Gone are the days when Tom Sizemore worked for A-list directors like Oliver Stone, Steven Spielberg, Ridley Scott and Michael Mann. Gone too is the Cape Cod-style Benedict Canyon home -- once Gary Cooper’s place, now sold by Sizemore to pay back taxes and lawyers’ fees. Until a few weeks ago, the man once regarded as one of Hollywood’s hottest up-and-coming actors was living in a garage at a sober living center in Whittier called My Father’s House International.

Sex, drugs and run-ins with the law -- including a conviction for beating up Heidi Fleiss, his then-girlfriend and onetime Hollywood madam, and accusations he used a device called the Whizzinator to fake clean urine samples for his probation officers -- have made him more a tragicomic figure for the tabloids lately than a creative force to be reckoned with.

For the record:

12:00 a.m.

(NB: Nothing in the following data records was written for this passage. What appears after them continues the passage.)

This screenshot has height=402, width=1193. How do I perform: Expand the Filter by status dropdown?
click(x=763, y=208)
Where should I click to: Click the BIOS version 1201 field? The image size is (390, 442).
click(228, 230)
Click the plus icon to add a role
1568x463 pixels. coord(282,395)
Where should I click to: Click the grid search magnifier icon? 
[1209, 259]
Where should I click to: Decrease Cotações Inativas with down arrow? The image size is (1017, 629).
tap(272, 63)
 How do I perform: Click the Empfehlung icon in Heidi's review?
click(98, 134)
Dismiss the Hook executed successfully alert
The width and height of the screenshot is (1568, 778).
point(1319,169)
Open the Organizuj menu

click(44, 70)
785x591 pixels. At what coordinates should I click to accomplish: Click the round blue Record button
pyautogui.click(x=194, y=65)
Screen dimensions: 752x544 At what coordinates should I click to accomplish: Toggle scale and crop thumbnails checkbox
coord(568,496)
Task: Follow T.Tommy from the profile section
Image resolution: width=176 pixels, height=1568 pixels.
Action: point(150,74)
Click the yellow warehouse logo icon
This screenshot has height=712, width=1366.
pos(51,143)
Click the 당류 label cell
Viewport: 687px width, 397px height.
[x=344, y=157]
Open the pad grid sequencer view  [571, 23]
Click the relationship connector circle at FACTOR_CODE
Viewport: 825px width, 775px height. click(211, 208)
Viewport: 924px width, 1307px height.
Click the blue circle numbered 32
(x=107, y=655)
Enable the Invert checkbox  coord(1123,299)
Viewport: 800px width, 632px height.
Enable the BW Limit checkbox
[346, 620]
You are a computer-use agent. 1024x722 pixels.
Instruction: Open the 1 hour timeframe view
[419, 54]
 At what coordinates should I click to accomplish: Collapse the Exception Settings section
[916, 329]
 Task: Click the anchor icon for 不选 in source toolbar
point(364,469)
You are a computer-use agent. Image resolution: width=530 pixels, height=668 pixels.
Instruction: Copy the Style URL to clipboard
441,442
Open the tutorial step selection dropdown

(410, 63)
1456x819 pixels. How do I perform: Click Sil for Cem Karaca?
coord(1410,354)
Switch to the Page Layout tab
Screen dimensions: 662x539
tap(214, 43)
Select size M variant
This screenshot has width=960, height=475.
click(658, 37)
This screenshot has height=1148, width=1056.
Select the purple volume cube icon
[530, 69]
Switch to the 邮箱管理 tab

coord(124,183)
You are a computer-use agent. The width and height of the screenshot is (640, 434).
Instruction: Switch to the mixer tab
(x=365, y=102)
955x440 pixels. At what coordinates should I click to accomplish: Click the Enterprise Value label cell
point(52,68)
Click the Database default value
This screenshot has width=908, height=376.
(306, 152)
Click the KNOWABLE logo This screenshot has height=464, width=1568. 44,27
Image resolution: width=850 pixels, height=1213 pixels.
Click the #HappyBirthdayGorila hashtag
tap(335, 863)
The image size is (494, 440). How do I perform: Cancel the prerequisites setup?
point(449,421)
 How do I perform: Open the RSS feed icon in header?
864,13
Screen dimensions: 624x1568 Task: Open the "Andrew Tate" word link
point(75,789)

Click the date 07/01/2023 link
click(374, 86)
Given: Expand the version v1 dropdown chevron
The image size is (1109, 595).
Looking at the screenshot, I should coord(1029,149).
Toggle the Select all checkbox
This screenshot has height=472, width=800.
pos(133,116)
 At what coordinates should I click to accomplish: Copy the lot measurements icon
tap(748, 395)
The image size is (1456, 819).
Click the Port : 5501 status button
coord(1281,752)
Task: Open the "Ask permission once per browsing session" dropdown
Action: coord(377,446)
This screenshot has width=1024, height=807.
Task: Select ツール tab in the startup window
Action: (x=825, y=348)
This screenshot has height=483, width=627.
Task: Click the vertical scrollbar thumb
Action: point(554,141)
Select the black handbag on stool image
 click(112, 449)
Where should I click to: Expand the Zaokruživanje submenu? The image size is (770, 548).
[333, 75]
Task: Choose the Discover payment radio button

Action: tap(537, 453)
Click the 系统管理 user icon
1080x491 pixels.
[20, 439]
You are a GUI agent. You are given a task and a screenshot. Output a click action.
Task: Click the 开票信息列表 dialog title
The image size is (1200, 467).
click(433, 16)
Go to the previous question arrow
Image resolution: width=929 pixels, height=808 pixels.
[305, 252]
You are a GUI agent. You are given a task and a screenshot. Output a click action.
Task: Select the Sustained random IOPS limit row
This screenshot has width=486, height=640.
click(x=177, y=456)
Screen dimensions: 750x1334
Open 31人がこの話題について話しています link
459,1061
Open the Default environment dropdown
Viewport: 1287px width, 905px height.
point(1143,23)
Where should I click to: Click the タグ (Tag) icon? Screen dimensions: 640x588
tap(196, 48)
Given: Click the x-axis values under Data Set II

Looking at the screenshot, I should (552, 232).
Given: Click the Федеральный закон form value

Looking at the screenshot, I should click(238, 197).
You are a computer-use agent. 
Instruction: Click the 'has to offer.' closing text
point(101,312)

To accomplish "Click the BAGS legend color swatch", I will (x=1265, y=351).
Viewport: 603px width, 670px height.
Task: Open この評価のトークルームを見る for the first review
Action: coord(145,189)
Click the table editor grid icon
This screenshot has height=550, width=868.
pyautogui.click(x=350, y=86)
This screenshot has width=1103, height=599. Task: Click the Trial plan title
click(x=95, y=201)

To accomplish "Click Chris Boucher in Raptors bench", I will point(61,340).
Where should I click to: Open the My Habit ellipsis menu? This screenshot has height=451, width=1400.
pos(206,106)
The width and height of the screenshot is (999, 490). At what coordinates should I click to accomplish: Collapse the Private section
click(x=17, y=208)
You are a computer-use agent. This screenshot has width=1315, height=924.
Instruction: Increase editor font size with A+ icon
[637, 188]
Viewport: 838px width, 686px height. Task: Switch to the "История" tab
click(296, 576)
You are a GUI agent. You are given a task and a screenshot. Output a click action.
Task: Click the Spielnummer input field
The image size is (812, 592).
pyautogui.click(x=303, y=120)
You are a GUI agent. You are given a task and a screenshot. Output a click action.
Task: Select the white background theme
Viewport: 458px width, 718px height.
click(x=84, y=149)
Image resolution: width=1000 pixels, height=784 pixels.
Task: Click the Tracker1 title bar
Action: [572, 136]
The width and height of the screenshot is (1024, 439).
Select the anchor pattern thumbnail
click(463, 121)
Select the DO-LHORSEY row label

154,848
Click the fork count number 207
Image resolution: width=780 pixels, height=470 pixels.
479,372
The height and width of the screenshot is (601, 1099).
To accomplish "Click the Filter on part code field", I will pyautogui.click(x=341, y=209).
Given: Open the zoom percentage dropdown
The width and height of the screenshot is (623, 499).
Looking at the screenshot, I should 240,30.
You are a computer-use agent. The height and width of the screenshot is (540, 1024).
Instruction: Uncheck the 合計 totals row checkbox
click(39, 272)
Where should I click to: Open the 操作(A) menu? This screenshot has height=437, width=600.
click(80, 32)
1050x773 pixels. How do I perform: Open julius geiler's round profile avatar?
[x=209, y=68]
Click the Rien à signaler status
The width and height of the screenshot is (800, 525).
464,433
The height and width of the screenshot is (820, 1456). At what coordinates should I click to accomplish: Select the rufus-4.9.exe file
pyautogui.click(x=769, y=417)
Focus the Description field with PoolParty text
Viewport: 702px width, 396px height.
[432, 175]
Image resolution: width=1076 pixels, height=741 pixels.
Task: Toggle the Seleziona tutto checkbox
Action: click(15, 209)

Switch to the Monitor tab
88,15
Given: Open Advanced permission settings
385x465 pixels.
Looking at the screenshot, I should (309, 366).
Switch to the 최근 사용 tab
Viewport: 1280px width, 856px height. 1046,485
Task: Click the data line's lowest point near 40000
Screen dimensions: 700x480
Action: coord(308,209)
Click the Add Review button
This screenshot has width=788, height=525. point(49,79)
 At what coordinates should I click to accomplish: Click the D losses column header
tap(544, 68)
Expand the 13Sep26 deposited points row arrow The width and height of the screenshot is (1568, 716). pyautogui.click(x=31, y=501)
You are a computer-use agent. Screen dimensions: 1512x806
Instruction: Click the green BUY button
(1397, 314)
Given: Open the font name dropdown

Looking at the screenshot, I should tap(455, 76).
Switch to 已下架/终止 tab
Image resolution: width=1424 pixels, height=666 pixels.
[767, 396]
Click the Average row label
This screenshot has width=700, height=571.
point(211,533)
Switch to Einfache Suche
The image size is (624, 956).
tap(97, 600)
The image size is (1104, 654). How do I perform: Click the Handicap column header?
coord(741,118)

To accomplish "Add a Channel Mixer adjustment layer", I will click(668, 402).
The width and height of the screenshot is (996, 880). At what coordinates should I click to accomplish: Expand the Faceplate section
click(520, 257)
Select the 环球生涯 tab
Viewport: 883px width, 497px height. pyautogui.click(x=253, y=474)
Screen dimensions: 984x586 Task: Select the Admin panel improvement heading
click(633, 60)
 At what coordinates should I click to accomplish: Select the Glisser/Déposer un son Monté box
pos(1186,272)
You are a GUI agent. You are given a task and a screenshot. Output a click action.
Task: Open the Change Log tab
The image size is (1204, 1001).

March 24, 2005 For The Record
Los Angeles Times Thursday March 24, 2005 Home Edition Main News Part A Page 2 National Desk 1 inches; 40 words Type of Material: Correction
“Dr. Vegas” -- An article about actor Tom Sizemore in Wednesday’s Calendar section said he appeared on the TV series “Dr. Vegas” last season. The show ran on CBS in the fall at the beginning of the current TV season.

But amid churning legal troubles, Sizemore remains a working actor, even though it’s a far cry from the days when he was earning $4 million a picture. On a scenic ranch in the woods-studded hills that abut the Angeles National Forest above Sylmar, the cameras rolled as Sizemore performed a scene from “Fear Itself,” a supernatural thriller in which he plays the ghostly caretaker on a crumbling estate.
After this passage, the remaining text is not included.